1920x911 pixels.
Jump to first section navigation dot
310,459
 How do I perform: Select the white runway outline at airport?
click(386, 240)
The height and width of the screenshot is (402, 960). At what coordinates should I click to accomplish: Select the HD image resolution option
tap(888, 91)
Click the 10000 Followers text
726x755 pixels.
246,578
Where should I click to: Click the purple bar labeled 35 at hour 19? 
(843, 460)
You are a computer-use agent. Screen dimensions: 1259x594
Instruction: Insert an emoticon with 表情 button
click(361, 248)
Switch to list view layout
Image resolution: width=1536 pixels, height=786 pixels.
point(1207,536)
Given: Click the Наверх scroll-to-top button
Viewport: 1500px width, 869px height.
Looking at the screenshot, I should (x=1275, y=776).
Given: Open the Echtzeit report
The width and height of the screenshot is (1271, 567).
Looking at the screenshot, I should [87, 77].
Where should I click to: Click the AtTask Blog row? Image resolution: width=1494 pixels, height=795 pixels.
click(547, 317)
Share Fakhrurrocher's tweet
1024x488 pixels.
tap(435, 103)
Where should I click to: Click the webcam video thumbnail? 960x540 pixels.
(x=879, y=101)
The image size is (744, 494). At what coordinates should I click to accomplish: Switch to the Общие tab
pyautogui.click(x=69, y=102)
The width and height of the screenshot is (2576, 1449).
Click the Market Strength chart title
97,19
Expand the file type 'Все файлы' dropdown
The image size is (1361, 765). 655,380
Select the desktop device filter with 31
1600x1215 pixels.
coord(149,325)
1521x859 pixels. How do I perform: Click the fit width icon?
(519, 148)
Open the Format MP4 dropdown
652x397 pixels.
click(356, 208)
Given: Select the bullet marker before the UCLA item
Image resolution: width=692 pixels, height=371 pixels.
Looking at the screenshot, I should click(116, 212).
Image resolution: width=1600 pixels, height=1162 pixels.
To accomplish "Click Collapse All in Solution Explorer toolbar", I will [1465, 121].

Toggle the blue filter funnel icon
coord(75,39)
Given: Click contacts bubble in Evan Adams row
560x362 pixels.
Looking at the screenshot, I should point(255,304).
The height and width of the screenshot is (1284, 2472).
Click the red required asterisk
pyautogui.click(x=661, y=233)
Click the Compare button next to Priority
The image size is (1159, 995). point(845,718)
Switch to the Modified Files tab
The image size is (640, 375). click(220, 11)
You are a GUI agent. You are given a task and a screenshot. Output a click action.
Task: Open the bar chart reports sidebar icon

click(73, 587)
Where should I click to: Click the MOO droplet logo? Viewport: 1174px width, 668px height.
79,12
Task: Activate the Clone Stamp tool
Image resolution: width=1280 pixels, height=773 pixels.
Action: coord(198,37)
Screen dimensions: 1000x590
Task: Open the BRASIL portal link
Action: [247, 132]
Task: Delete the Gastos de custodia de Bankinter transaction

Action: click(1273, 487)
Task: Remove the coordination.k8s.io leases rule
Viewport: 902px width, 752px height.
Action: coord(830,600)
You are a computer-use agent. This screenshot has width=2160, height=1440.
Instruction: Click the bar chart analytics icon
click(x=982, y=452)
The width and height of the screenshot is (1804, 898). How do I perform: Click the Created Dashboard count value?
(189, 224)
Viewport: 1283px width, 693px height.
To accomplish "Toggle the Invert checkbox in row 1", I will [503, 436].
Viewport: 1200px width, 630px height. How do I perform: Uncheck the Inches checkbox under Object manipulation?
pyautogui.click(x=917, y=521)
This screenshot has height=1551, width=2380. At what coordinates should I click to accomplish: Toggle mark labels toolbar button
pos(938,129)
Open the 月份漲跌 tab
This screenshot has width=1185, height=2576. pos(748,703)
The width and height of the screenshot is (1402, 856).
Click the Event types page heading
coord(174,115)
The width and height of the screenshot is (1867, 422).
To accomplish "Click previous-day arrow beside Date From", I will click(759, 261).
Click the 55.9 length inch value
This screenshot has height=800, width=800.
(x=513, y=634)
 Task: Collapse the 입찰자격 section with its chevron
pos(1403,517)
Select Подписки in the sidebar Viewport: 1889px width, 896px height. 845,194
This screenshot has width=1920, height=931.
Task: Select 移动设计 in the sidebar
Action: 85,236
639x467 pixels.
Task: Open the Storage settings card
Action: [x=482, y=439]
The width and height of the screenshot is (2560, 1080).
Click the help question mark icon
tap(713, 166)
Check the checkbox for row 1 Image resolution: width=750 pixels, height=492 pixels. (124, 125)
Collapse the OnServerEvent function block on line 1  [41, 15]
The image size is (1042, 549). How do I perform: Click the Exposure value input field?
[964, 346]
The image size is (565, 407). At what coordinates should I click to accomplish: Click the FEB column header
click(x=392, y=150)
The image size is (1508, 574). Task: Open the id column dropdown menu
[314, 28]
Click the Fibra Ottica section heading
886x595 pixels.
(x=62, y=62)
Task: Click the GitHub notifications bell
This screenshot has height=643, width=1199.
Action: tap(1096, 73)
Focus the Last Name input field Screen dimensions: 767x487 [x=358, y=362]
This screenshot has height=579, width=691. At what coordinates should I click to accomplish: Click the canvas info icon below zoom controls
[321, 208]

....

WHAT YOU NEED TO DO. Please rewrite the listing with every "How do I perform" changed to "How can I perform" and nothing else altered.

CORRECT OUTPUT.
1920x911 pixels.
Jump to first section navigation dot
310,459
 How can I perform: Select the white runway outline at airport?
click(386, 240)
The height and width of the screenshot is (402, 960). At what coordinates should I click to accomplish: Select the HD image resolution option
tap(888, 91)
Click the 10000 Followers text
726x755 pixels.
246,578
Where should I click to: Click the purple bar labeled 35 at hour 19? 
(843, 460)
You are a computer-use agent. Screen dimensions: 1259x594
Instruction: Insert an emoticon with 表情 button
click(361, 248)
Switch to list view layout
Image resolution: width=1536 pixels, height=786 pixels.
point(1207,536)
Given: Click the Наверх scroll-to-top button
Viewport: 1500px width, 869px height.
Looking at the screenshot, I should (x=1275, y=776).
Given: Open the Echtzeit report
The width and height of the screenshot is (1271, 567).
Looking at the screenshot, I should [87, 77].
Where should I click to: Click the AtTask Blog row? Image resolution: width=1494 pixels, height=795 pixels.
click(547, 317)
Share Fakhrurrocher's tweet
1024x488 pixels.
tap(435, 103)
Where should I click to: Click the webcam video thumbnail? 960x540 pixels.
(x=879, y=101)
The image size is (744, 494). At what coordinates should I click to accomplish: Switch to the Общие tab
pyautogui.click(x=69, y=102)
The width and height of the screenshot is (2576, 1449).
Click the Market Strength chart title
97,19
Expand the file type 'Все файлы' dropdown
The image size is (1361, 765). 655,380
Select the desktop device filter with 31
1600x1215 pixels.
coord(149,325)
1521x859 pixels. How can I perform: Click the fit width icon?
(519, 148)
Open the Format MP4 dropdown
652x397 pixels.
click(356, 208)
Given: Select the bullet marker before the UCLA item
Image resolution: width=692 pixels, height=371 pixels.
Looking at the screenshot, I should click(116, 212).
Image resolution: width=1600 pixels, height=1162 pixels.
To accomplish "Click Collapse All in Solution Explorer toolbar", I will [1465, 121].

Toggle the blue filter funnel icon
coord(75,39)
Given: Click contacts bubble in Evan Adams row
560x362 pixels.
Looking at the screenshot, I should point(255,304).
The height and width of the screenshot is (1284, 2472).
Click the red required asterisk
pyautogui.click(x=661, y=233)
Click the Compare button next to Priority
The image size is (1159, 995). point(845,718)
Switch to the Modified Files tab
The image size is (640, 375). click(220, 11)
You are a GUI agent. You are given a task and a screenshot. Output a click action.
Task: Open the bar chart reports sidebar icon

click(73, 587)
Where should I click to: Click the MOO droplet logo? Viewport: 1174px width, 668px height.
79,12
Task: Activate the Clone Stamp tool
Image resolution: width=1280 pixels, height=773 pixels.
Action: coord(198,37)
Screen dimensions: 1000x590
Task: Open the BRASIL portal link
Action: [247, 132]
Task: Delete the Gastos de custodia de Bankinter transaction

Action: click(1273, 487)
Task: Remove the coordination.k8s.io leases rule
Viewport: 902px width, 752px height.
Action: coord(830,600)
You are a computer-use agent. This screenshot has width=2160, height=1440.
Instruction: Click the bar chart analytics icon
click(x=982, y=452)
The width and height of the screenshot is (1804, 898). How can I perform: Click the Created Dashboard count value?
(189, 224)
Viewport: 1283px width, 693px height.
To accomplish "Toggle the Invert checkbox in row 1", I will [503, 436].
Viewport: 1200px width, 630px height. How can I perform: Uncheck the Inches checkbox under Object manipulation?
pyautogui.click(x=917, y=521)
This screenshot has height=1551, width=2380. At what coordinates should I click to accomplish: Toggle mark labels toolbar button
pos(938,129)
Open the 月份漲跌 tab
This screenshot has width=1185, height=2576. pos(748,703)
The width and height of the screenshot is (1402, 856).
Click the Event types page heading
coord(174,115)
The width and height of the screenshot is (1867, 422).
To accomplish "Click previous-day arrow beside Date From", I will click(759, 261).
Click the 55.9 length inch value
This screenshot has height=800, width=800.
(x=513, y=634)
 Task: Collapse the 입찰자격 section with its chevron
pos(1403,517)
Select Подписки in the sidebar Viewport: 1889px width, 896px height. 845,194
This screenshot has width=1920, height=931.
Task: Select 移动设计 in the sidebar
Action: 85,236
639x467 pixels.
Task: Open the Storage settings card
Action: [x=482, y=439]
The width and height of the screenshot is (2560, 1080).
Click the help question mark icon
tap(713, 166)
Check the checkbox for row 1 Image resolution: width=750 pixels, height=492 pixels. (124, 125)
Collapse the OnServerEvent function block on line 1  [41, 15]
The image size is (1042, 549). How can I perform: Click the Exposure value input field?
[964, 346]
The image size is (565, 407). At what coordinates should I click to accomplish: Click the FEB column header
click(x=392, y=150)
The image size is (1508, 574). Task: Open the id column dropdown menu
[314, 28]
Click the Fibra Ottica section heading
886x595 pixels.
(x=62, y=62)
Task: Click the GitHub notifications bell
This screenshot has height=643, width=1199.
Action: tap(1096, 73)
Focus the Last Name input field Screen dimensions: 767x487 [x=358, y=362]
This screenshot has height=579, width=691. At what coordinates should I click to accomplish: Click the canvas info icon below zoom controls
[321, 208]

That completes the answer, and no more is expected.